_Work instruction_
With the pictures omitted, repeat exactly the lines below starting with the line that has "762x618 pixels. Task: Expand" and going on through the line that has "Given: Open the Saudi Arabia link".

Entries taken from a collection
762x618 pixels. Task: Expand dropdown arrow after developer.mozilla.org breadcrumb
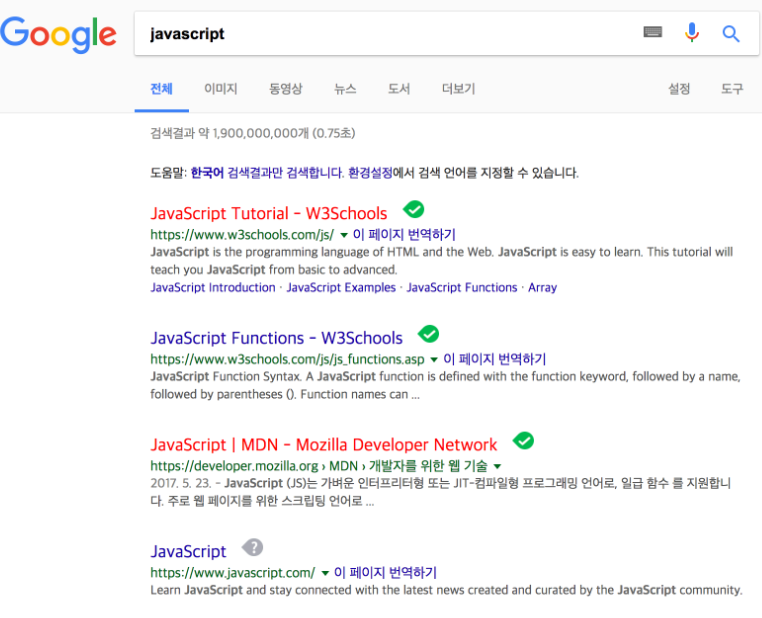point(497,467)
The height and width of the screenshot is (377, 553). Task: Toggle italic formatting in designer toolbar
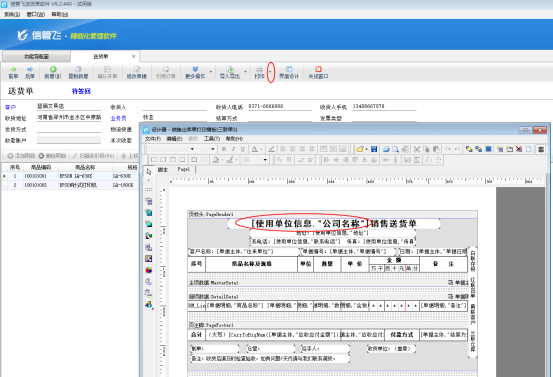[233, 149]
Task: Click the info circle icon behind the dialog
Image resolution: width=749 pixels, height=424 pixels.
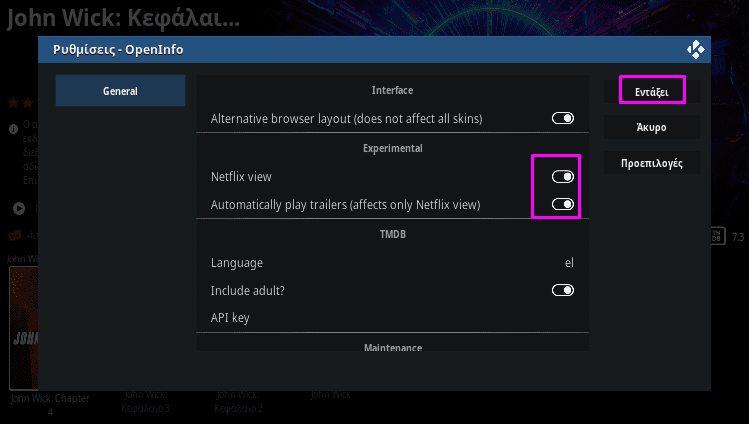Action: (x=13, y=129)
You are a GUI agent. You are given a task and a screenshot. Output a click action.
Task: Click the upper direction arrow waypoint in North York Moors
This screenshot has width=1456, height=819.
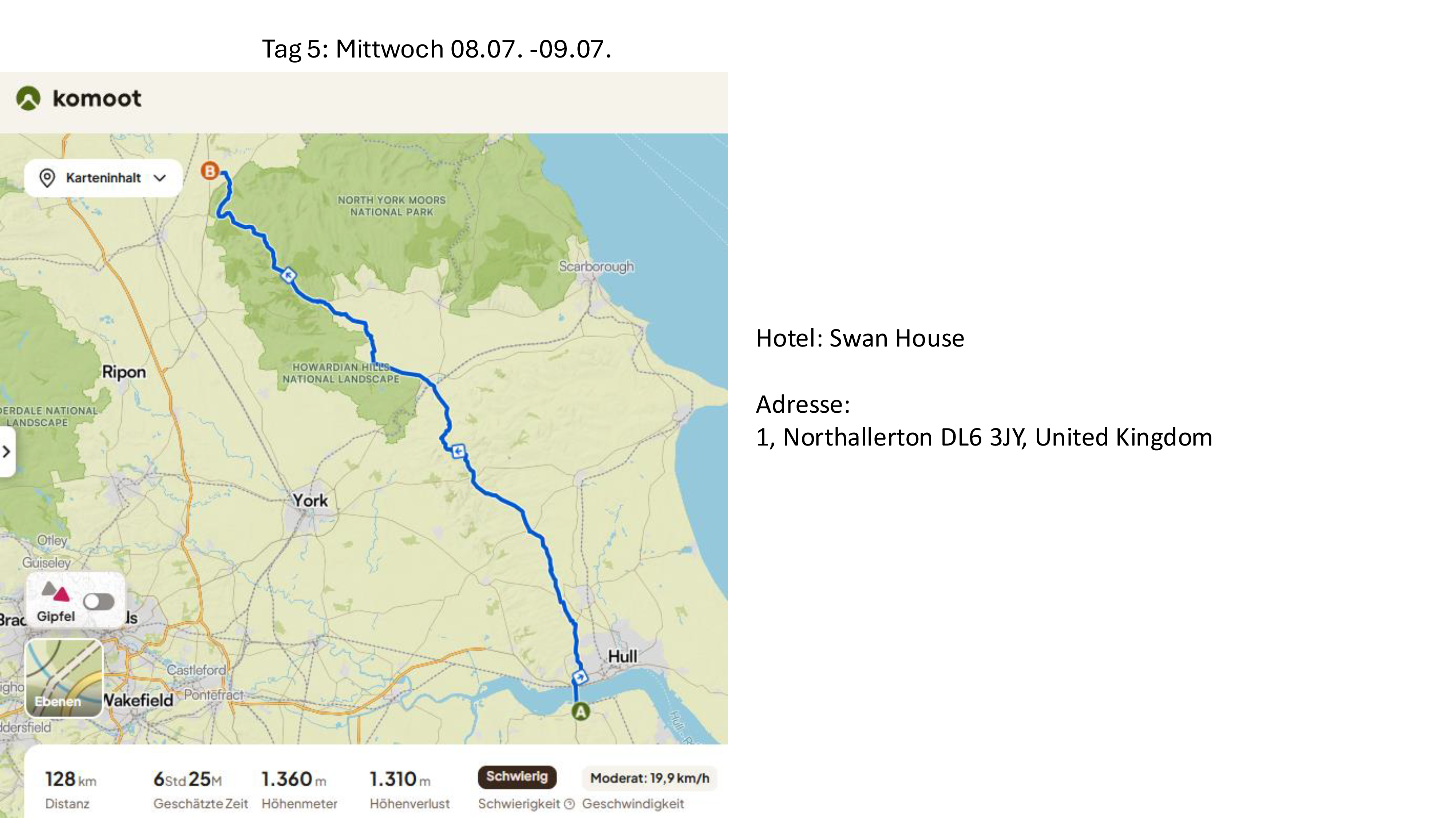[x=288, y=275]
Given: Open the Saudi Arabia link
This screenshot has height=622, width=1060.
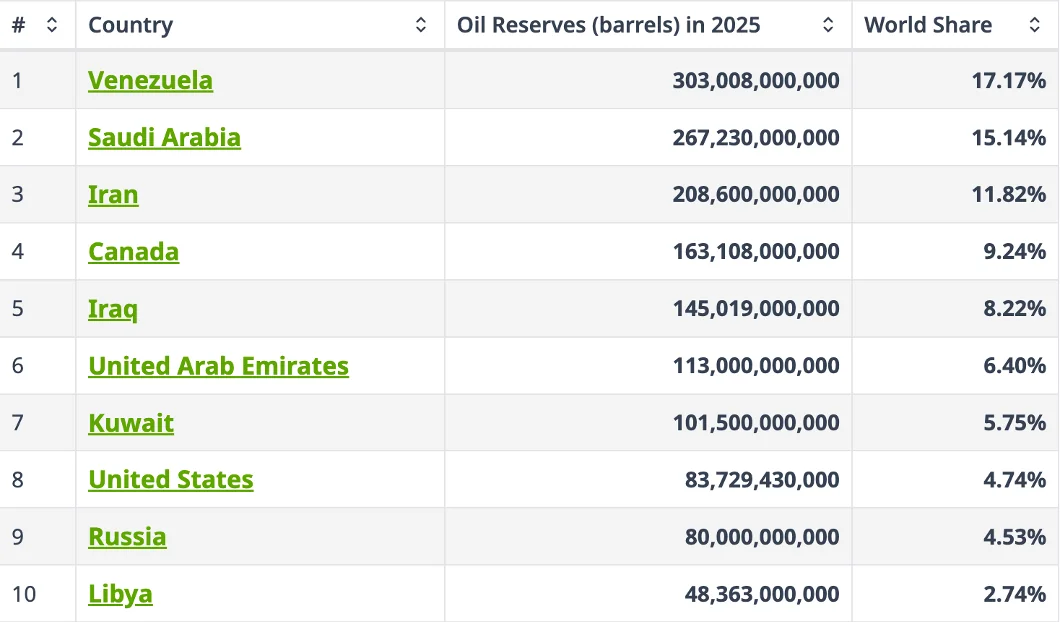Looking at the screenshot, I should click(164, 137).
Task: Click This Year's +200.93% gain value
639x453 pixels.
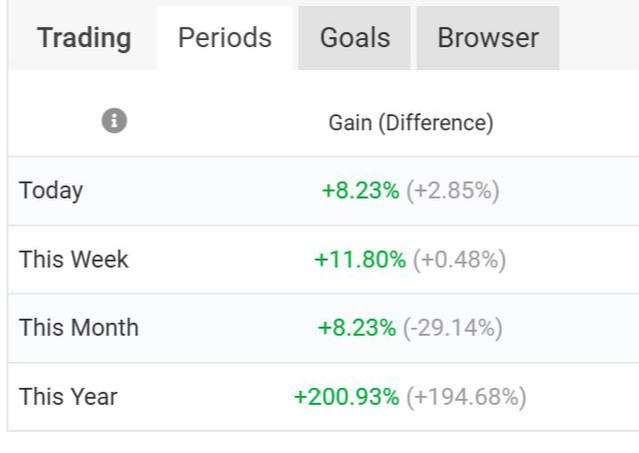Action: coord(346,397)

--

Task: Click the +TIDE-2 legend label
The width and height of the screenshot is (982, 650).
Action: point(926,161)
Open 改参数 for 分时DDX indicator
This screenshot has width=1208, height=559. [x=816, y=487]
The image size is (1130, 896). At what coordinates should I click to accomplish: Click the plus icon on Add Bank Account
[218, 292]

_Solution to the problem_
762x618 pixels. Task: Expand dropdown arrow after developer.mozilla.org breadcrumb
point(497,467)
The height and width of the screenshot is (377, 553). Task: Toggle italic formatting in designer toolbar
[233, 149]
Task: Click the info circle icon behind the dialog
Image resolution: width=749 pixels, height=424 pixels.
Action: (x=13, y=129)
You are a GUI agent. You are given a task and a screenshot. Output a click action.
Task: Click the upper direction arrow waypoint in North York Moors
This screenshot has width=1456, height=819.
[x=288, y=275]
Given: Open the Saudi Arabia link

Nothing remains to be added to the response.